_Task details_
Find the lines below that contain the string "Providers". Copy each one.

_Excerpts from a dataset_
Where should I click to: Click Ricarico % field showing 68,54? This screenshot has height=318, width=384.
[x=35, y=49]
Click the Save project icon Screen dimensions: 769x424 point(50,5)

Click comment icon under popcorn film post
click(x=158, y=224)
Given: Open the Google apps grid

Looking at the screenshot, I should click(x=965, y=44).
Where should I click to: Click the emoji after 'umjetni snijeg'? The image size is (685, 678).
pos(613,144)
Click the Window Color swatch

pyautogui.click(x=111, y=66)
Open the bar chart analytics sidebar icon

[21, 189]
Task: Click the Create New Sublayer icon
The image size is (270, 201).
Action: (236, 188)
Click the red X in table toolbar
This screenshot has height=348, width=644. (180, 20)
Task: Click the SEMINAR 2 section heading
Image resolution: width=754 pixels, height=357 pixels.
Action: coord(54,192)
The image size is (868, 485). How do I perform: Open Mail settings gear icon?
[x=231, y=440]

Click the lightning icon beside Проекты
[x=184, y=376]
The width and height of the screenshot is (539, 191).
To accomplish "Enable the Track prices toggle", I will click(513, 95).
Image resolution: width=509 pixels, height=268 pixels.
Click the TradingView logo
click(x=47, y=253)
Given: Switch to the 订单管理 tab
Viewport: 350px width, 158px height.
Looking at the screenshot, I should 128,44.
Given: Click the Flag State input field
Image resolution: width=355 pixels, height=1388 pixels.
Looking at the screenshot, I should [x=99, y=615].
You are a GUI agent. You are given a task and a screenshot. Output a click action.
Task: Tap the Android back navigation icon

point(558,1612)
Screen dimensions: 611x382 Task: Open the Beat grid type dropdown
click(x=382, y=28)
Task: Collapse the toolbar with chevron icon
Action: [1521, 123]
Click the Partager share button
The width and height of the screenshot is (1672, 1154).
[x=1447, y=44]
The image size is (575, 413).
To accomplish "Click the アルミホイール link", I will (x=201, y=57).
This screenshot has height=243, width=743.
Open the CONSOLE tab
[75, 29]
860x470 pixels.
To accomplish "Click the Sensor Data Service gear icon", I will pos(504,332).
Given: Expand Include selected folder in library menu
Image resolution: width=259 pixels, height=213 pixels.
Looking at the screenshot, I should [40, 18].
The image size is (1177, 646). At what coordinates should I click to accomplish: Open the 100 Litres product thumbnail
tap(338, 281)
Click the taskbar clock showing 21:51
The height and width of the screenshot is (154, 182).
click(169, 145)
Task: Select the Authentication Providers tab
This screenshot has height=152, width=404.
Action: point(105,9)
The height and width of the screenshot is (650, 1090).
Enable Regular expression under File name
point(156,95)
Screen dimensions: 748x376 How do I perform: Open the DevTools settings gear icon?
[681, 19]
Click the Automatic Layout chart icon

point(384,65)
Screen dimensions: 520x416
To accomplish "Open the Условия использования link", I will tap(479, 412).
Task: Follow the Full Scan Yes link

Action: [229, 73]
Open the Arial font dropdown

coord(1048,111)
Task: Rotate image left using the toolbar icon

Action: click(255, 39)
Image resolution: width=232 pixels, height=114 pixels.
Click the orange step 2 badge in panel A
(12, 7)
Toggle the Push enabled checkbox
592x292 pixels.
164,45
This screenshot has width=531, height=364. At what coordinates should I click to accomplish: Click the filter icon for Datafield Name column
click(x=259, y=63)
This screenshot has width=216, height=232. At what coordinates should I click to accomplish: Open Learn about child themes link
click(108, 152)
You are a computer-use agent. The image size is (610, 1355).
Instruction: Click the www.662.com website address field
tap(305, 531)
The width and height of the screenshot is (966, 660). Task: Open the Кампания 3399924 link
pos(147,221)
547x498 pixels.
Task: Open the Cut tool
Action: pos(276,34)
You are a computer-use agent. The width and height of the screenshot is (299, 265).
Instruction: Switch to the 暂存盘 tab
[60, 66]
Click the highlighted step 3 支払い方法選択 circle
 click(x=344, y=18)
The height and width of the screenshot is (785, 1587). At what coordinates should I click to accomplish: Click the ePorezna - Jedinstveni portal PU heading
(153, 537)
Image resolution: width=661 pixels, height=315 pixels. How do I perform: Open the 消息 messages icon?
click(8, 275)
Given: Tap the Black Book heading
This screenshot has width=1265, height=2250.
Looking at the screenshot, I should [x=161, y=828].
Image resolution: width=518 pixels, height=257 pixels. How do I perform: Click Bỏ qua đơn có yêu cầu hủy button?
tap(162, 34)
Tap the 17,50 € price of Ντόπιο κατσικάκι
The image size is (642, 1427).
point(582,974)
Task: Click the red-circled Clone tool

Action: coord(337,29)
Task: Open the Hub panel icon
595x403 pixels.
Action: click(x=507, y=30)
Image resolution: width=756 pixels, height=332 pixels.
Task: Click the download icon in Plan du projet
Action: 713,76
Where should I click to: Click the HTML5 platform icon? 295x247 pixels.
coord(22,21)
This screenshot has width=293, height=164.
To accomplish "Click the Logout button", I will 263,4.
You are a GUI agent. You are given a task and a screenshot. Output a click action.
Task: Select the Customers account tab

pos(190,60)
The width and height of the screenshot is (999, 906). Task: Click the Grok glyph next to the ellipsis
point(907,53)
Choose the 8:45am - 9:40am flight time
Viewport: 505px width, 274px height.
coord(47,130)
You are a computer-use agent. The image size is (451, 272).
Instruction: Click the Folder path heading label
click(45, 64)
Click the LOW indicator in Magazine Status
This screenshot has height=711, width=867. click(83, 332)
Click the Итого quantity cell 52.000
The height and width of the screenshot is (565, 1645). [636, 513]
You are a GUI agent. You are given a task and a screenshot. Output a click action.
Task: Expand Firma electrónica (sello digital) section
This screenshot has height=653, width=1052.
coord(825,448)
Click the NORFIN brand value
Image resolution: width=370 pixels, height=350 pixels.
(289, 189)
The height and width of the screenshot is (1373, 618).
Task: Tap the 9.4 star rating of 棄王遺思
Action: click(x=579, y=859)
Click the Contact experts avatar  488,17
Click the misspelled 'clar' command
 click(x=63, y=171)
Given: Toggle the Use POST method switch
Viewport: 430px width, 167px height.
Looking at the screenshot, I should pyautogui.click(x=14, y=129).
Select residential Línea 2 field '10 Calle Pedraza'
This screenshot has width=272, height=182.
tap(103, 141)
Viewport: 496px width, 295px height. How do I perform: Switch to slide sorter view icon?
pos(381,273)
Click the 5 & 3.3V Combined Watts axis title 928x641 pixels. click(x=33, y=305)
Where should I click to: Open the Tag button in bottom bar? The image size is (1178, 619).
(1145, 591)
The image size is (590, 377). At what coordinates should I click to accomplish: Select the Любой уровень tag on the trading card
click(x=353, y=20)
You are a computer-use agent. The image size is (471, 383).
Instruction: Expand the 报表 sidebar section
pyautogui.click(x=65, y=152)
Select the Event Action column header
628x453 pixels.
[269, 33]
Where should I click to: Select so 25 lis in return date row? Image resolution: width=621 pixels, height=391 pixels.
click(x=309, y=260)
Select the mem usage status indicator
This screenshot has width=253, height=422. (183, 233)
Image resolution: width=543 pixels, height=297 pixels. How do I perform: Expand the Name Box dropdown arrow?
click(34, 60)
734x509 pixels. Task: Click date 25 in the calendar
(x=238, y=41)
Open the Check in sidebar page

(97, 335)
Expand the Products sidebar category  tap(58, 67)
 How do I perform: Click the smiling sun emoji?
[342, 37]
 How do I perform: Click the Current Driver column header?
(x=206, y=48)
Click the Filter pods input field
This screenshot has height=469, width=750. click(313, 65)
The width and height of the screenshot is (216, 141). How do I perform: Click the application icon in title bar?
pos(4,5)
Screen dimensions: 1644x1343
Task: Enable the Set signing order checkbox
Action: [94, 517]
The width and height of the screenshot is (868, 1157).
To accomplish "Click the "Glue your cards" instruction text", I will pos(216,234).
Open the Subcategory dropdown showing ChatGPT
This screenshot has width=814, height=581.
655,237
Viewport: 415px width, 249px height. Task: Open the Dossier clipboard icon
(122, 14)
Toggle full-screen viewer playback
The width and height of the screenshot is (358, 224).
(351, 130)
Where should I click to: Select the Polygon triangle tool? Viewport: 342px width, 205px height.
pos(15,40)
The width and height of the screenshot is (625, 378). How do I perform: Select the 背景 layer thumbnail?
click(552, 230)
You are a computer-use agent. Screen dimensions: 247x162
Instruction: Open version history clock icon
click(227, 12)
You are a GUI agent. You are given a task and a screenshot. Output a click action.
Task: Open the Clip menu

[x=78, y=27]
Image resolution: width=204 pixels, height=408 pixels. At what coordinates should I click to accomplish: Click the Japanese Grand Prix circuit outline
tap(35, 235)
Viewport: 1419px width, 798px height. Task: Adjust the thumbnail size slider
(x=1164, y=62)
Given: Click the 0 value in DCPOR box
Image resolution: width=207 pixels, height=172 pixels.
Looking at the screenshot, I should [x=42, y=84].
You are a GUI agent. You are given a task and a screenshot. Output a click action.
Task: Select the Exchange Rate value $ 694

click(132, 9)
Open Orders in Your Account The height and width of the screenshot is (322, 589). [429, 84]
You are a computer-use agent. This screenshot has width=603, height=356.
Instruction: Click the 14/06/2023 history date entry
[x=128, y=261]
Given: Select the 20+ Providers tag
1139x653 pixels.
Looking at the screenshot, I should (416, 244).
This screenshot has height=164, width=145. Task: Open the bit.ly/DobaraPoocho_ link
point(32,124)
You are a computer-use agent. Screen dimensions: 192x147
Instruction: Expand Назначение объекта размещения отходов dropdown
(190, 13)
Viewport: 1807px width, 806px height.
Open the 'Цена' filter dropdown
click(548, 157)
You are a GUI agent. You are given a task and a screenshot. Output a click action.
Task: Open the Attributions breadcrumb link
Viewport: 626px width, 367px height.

_Task output_
Task: Select the Authentication Providers tab
Given: Select the 20+ Providers tag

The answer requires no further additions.